Iranian forces “will not allow” oil exports produced in the region to allied countries of the United States and Israel for as long as the war in the Middle East continues, a spokesperson for Iran’s Revolutionary Guards announced today. “Iranian armed forces (…) will not allow the export of even one liter of oil from the region to the enemy camp and its allies until further notice,” stated Ali Mohammad Naini, spokesperson for the Revolutionary Guards, as reported by Tasnim agency.
Sharp increase in oil prices follows Strait of Hormuz closure
It should be noted that navigation through the strategically important Strait of Hormuz, through which approximately 20% of global crude oil usually passes, has been severely disrupted following the outbreak of war on February 28 and the beginning of American and Israeli strikes against Iran. Tehran responded with drone and missile strikes against Israeli and American interests throughout the Middle East region and repeatedly targeted oil tankers passing through the Strait.
Oil prices surged dramatically, exceeding $100 per barrel—the highest level since Russia’s invasion of Ukraine in 2022—before declining again yesterday following statements by US President Donald Trump, who implied that military operations in Iran would end “soon.”
“Their attempts to reduce and control oil and natural gas prices will be temporary and futile.

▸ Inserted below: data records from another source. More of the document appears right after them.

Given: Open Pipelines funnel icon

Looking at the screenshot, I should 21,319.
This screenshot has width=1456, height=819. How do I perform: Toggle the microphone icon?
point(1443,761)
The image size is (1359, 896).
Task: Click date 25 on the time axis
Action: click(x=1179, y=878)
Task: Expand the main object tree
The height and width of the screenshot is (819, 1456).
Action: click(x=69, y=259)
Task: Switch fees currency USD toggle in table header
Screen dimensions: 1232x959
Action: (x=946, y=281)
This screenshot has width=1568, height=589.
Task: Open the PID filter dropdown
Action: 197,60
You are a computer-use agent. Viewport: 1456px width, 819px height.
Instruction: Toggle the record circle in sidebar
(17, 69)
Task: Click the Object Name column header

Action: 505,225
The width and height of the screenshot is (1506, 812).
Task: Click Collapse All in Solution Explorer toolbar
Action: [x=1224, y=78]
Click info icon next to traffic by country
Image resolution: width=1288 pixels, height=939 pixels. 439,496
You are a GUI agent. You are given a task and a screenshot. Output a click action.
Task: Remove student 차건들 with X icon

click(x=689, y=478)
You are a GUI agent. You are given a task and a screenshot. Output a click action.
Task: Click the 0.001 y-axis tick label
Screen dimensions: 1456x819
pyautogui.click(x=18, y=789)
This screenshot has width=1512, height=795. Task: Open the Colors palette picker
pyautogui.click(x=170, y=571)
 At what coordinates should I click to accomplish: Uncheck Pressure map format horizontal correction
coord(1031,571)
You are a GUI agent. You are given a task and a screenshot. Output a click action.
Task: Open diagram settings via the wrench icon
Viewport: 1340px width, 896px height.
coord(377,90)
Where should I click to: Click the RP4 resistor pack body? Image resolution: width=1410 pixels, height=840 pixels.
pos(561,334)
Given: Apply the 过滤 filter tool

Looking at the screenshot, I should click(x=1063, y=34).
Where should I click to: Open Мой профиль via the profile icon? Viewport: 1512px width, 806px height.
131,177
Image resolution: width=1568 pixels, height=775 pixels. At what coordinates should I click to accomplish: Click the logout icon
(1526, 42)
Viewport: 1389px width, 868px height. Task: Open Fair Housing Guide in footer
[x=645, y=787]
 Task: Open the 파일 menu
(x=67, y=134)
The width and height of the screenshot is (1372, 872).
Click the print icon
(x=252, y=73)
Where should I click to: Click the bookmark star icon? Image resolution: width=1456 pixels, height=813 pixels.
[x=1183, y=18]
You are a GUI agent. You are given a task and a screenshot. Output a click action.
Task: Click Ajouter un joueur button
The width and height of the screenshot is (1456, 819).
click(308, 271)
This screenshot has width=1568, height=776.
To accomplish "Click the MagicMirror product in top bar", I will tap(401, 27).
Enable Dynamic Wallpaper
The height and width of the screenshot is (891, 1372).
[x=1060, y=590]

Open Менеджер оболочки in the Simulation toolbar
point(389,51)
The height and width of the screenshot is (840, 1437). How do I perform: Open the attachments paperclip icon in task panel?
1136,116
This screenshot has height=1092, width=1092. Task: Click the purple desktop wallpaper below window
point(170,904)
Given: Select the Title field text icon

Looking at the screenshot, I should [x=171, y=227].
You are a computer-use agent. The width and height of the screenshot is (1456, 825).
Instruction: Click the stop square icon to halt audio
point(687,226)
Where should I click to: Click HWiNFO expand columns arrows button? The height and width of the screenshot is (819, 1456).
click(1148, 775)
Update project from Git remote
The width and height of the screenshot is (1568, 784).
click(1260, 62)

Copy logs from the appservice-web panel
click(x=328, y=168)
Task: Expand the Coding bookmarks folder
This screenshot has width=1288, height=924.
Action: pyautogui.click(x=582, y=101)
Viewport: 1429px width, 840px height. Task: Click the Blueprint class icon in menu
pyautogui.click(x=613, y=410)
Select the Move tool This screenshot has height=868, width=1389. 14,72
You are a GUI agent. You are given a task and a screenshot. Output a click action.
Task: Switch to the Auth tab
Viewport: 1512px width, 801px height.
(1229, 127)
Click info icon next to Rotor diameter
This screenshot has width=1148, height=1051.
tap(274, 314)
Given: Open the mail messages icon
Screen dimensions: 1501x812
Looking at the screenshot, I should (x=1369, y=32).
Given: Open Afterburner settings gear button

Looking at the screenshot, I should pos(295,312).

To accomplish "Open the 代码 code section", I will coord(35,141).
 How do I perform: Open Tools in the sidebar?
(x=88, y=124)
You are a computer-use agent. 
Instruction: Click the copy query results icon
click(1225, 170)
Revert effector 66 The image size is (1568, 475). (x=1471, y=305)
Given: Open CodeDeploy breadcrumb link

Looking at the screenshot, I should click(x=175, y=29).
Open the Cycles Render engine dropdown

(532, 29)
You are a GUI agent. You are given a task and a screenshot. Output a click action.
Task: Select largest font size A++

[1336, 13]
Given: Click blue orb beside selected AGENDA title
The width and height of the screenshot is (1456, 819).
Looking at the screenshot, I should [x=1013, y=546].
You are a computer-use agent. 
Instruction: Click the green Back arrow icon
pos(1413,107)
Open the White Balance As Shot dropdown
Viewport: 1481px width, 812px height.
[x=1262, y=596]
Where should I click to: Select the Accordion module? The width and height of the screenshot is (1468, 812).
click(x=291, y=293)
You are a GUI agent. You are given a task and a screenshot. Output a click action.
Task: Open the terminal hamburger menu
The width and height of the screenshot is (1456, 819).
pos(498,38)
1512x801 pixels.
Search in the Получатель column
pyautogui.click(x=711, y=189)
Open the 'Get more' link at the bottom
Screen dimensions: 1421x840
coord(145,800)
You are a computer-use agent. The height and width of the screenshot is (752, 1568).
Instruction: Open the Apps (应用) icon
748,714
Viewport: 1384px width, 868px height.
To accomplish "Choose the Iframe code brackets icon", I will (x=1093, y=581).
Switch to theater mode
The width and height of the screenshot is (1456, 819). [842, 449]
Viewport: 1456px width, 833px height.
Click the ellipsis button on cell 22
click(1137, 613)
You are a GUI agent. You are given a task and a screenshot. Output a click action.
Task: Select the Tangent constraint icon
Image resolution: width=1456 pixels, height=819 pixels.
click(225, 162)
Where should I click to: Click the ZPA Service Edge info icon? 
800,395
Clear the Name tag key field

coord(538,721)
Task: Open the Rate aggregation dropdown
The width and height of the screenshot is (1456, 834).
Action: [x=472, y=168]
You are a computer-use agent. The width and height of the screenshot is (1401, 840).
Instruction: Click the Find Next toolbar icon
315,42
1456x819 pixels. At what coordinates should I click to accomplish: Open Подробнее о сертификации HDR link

In times of war, trade depends on regional security,” Naini declared.
Yesterday, Monday March 9, in the evening, the Revolutionary Guards called on Arab and European countries to expel US and Israeli ambassadors in order to be allowed passage through the Strait of Hormuz.
“Any Arab or European country that expels US and Israeli ambassadors from its territory will have full freedom and transit permission through the Strait of Hormuz starting tomorrow,” the Revolutionary Guards emphasized.
“Catastrophic consequences”
Meanwhile, Saudi Arabian oil company Aramco, the world’s top oil exporter, warned today that there will be “catastrophic consequences” for global oil markets if the war in Iran continues to disrupt navigation through the Strait of Hormuz.
The blockade of the Strait has caused problems in the shipping and insurance sectors and threatens to have serious impacts on air transport, agriculture, the automotive industry, and other sectors, stated Aramco CEO Amin Nasser to journalists.
Nasser observed that global oil reserves are at their lowest level in the past five years, adding that it is critical to restore safe passage through the Strait.
“There will be catastrophic consequences for global oil markets and, the longer the disruption lasts, the more drastic the consequences will be for the global economy,” he emphasized.
Nasser also said that a small fire that broke out following an attack last week at Aramco’s Ras Tanura refinery, the company’s largest domestic refinery, was quickly extinguished, while adding that the facility restart process has begun.
15% drop in European natural gas prices following Trump statements
European natural gas prices fell approximately 15% today, following the decline in oil prices, after reassuring statements by US President Donald Trump that the war with Iran is nearing its end.
Shortly after trading began at 09:00 Greek time, the Dutch TTF, the European benchmark price, recorded a 14.61% decrease to €48.21 per megawatt-hour.
This market turnaround was recorded following Donald Trump’s unexpected statement at the end of yesterday, in which he assured that the war “will end soon.”